Thomas Middelhoff gibt im Interview zu verstehen, dass er erst ganz unten landen musste, um zu verstehen, was im Leben wirklich wichtig ist und was wirklich trägt. Auf die Frage, was der Weg von einem der angesehensten Top-Manager Deutschlands bis nach ganz unten ins Gefängnis mit ihm gemacht habe, antwortet der 65-jährige u. a.:

„Das ist eine Entwicklung, die im Ergebnis zu einem bewussteren Leben führt und zu einer anderen Definition von Glück, die mit materiellen Dingen eigentlich nichts mehr zu tun hat.“

Weiter betont er, dass er sich seither in seiner Persönlichkeitsstruktur und in Bezug auf seine charakterlichen Eigenschaften verändert habe.

In seiner Zeit als Spitzenmanager hab er immer mehr gearbeitet, zuletzt bis zu 90 Stunden in der Woche, ohne Orientierung an bleibenden, tragenden Werten. Dazu sagt er:

„Ja, das war eine Art Sucht. Was ich nicht verstanden hatte: Je inhaltsleerer ich eigentlich war, desto mehr wollte ich immer noch obendrauf legen – immer noch mehr Arbeit, immer noch mehr materielle Dinge, für die ich sowieso keine Zeit hatte.“

Er habe sich dabei selbst überholt, so Middelhoff rückblickend.

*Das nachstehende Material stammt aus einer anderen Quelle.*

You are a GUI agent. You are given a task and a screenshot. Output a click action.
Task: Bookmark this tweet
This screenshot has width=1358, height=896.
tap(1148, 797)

Wirkliche Erfüllung habe er dagegen bei seiner Arbeit in einer Werkstatt für behinderte Menschen (WfbM) in den v. Bodelschwinghschen Stiftungen Bethel gefunden, so der frühere Bertelsmann- und Arcandor/Karstadt-Quelle-Manager. Wenn er heute noch einmal für das Führungsstruktur-Konzept von Bertelsmann verantwortlich wäre, würde er die Führungsnachwuchskräfte für vier bis sechs Wochen in die Werkstatt für behinderte Menschen nach Bethel schicken und ihnen sagen:

„Lernt Demut! Kümmert Euch um diese Menschen! Baut eine Beziehung auf! Ich bin sicher, dass man dann bei der Entscheidung, ob man Arbeitsplätze abbaut, etwas nachdenklicher sein würde.“

Jungen Führungskräften rät er heute aufgrund seiner gesammelten Erfahrung:

„Behaltet euren Charakter! Lasst euch nicht einreden, dass Ihr eine Entscheidung umsetzen müsst, nur um etwas zu beweisen. Lasst den nächsten Schritt aus, wenn es Eurem Charakter widerstrebt.“

Sich selbst gesteht er reumütig ein, dass er all das als Spitzenmanager „leider nicht gemacht“ habe.

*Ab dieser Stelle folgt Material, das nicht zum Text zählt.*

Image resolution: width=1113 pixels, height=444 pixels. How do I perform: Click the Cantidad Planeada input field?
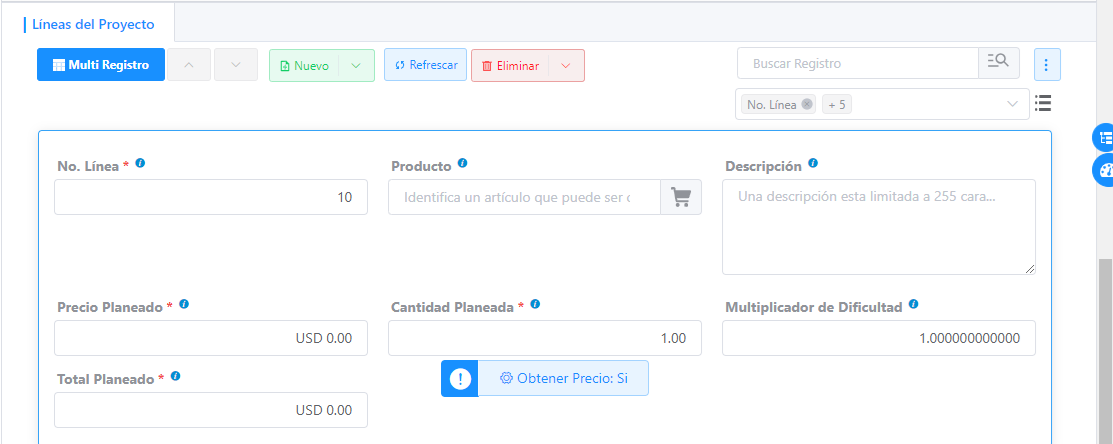tap(544, 338)
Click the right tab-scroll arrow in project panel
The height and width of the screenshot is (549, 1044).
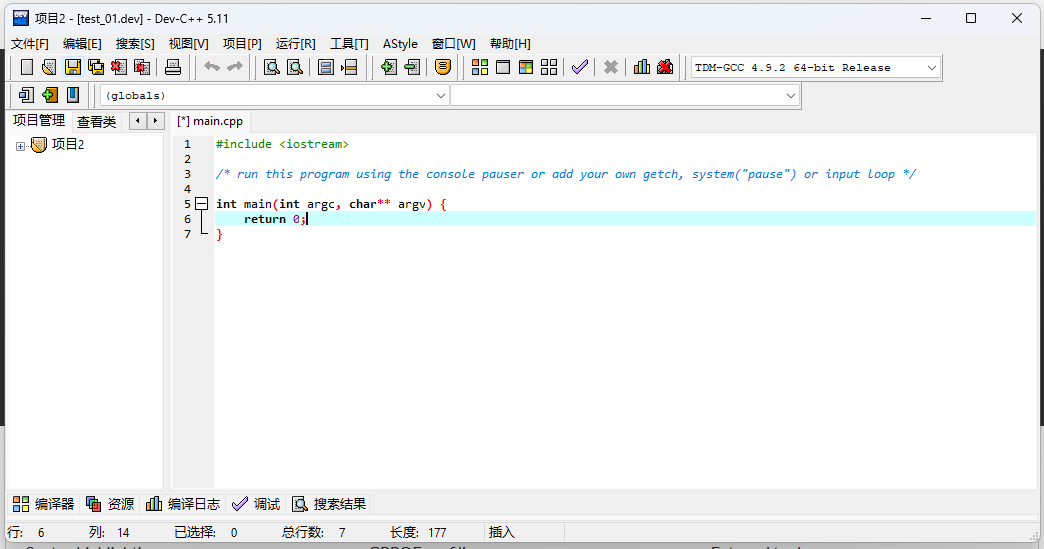pyautogui.click(x=156, y=121)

Das Streben nach materiellen Dingen relativiert er heute aus eigener Erfahrung. Wenn Menschen über einen Ferrari oder eine Yacht bei St. Tropez staunen, dann könne er sagen: „Mein Gott, wenn Ihr das hättet – Ihr wärt nicht glücklich. Denn ich weiß es! Es macht nicht glücklicher“, so Middelhoff.

Diese im Interview mit dem Kölner Stadtanzeiger formulierte neue Lebensorientierung erhielt Thomas Middelhoff durch seine Beziehung zu Gott, die er im Gefängnis suchte und fand. Darüber sprach er im Mai 2018 auf dem 101. Katholikentag in Münster bei einem Podiumsgespräch. Im Gefängnis habe er seinen in der Kindheit vermittelten katholischen Glauben, der eine lange Zeit in seinem Leben keine Rolle gespielt habe, wiedergefunden. Dort habe er regelmäßig in der Bibel gelesen und täglich den Rosenkranz gebetet. Auch sei er zum ersten Mal seit seinem 16. Lebensjahr wieder zur Beichte gegangen.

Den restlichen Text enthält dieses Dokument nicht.